NAMI is fighting to make sure residents are properly connected to suicide crisis call centers. "So upset, I look down and it said there were 76 people ahead of me."

CORPUS CHRISTI, Texas — The frigid weather is impacting the NAMI Greater Corpus Christi's mission of bringing attention to mental illness at the legislative session in Austin Texas this week. 

NAMI member Heather Loeb and chapter administrator Angela Horner planned to rally at the steps of the Texas capitol this Wednesday -- until mother nature interrupted.

While the group had to cancel their trip to Austin, they said they will not stop until they receive more resources and funding for mental health programs. 

The local NAMI members were set to take 40 people from the Coastal Bend and meet up with chapters from across the state.

"Angela and I both have severe mental illness but who would think that," Loeb said. 

When it comes to mental illness, Loeb said it is about putting a name to the face. The organization has a long list of of what they would like to see become legislative priorities like what's called non-medical switching. 

"Like a volunteer tell a story of a family member who died by suicide because an insurance company switched medications without them knowing because they would not approve the medication that was actually working," Horner said. 

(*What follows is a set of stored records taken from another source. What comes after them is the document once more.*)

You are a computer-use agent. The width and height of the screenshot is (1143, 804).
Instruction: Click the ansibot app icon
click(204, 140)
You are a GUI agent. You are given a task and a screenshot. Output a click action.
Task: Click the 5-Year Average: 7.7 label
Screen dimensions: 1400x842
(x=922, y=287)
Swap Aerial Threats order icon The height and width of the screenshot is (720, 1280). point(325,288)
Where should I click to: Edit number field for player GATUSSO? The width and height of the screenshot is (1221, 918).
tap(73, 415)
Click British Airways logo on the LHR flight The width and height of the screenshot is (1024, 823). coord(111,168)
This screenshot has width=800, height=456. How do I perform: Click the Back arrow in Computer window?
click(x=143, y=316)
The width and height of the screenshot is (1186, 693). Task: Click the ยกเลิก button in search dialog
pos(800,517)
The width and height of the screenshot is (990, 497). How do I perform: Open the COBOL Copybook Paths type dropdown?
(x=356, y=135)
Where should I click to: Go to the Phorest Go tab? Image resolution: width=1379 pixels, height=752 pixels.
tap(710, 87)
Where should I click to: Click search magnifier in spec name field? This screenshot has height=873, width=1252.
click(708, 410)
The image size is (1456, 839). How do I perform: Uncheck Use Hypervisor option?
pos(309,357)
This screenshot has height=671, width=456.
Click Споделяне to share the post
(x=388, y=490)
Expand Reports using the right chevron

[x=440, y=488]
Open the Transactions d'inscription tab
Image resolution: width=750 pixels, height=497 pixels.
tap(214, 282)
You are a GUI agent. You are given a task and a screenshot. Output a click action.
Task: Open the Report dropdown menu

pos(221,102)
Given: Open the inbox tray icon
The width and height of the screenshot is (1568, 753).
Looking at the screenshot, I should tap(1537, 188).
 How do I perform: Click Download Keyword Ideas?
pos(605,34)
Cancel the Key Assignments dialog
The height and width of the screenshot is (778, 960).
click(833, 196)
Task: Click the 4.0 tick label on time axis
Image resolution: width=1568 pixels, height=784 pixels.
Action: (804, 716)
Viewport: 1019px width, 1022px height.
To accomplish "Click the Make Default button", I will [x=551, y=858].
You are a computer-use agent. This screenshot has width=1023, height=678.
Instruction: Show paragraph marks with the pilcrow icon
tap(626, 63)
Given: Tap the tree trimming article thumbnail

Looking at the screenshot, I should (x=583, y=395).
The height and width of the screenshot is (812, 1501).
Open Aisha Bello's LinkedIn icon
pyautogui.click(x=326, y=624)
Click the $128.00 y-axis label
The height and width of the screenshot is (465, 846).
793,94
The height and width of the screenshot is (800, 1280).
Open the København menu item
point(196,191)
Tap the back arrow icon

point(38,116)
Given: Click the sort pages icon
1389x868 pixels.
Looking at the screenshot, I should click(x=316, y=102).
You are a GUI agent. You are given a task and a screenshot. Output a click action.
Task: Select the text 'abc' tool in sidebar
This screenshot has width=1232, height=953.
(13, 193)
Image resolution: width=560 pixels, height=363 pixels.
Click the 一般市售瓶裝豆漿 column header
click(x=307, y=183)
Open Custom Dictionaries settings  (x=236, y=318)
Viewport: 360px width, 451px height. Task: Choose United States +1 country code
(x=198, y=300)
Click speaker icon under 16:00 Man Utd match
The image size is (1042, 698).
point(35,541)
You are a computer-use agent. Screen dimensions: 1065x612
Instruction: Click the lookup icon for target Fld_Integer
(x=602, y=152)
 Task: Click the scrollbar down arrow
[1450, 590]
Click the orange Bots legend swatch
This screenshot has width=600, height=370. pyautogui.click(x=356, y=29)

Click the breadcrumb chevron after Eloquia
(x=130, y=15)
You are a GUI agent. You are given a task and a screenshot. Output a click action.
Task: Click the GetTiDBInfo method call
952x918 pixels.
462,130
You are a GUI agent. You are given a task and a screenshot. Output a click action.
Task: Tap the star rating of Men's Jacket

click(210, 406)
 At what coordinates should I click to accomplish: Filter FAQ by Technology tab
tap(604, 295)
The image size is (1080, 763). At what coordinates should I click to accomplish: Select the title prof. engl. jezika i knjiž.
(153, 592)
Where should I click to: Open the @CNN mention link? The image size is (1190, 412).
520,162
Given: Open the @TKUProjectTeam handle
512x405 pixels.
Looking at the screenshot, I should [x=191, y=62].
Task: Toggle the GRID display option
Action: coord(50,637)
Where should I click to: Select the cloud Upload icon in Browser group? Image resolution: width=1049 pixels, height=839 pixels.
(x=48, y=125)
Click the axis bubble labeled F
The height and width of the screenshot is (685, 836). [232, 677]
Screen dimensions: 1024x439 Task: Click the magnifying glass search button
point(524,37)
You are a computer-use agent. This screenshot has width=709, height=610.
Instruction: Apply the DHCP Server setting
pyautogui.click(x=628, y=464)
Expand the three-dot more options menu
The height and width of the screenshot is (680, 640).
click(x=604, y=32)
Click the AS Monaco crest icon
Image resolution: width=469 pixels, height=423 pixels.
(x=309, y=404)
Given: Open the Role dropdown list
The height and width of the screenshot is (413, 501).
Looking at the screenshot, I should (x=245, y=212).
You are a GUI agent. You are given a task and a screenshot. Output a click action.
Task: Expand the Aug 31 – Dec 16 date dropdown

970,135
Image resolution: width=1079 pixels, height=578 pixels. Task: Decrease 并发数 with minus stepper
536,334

NAMI is also fighting to make sure residents are properly connected through  to suicide crisis call centers like 988.  Residents who need the help are connected with a trained counselor who can talk them through a mental health crisis.

Loeb said that there are not enough counselors to pick up the phone, something she found out herself when faced with her own crisis a few years back.

"I couldn't get through, " Loeb said. "I remember being so upset, I look down and it said there were 76 people ahead of you in the cue. I did give up, I didn't do anything rash that night, but this is why we need more crisis centers and call centers."

Monday, the women presented a crisis intervention training for a group of police cadets. Loeb said she never thought she would be in an advocacy role that would allow her to help put on a training -- let alone work on her own piece of legislation to introduce. Something that was inspired by a situation involving her own daughter.

"Last year when my daughter was seven, she came into the room she was just sobbing.  I asked her what was wrong, she said 'so and so has COVID, and I don't want to get it and kill grandma,' grandma is immunocompromised," Loeb said. 

She added that she gave her daughter a mental health break from school to speak with her about it.

"I thought 'wow' you know with everything these kids are going through, they need mental health breaks," Loeb said.

Loeb is now working with NAMI as well as state senator Judith Zaffirini from Laredo to try and get a bill introduced to allow mental health days for kids in school. 

"We have a whole team of people fighting to make these laws better, who may not feel they have a voice," Horner said.

NAMI said the meeting with law makers now most likely won't happen until April or May, which is near the end of the legislative session.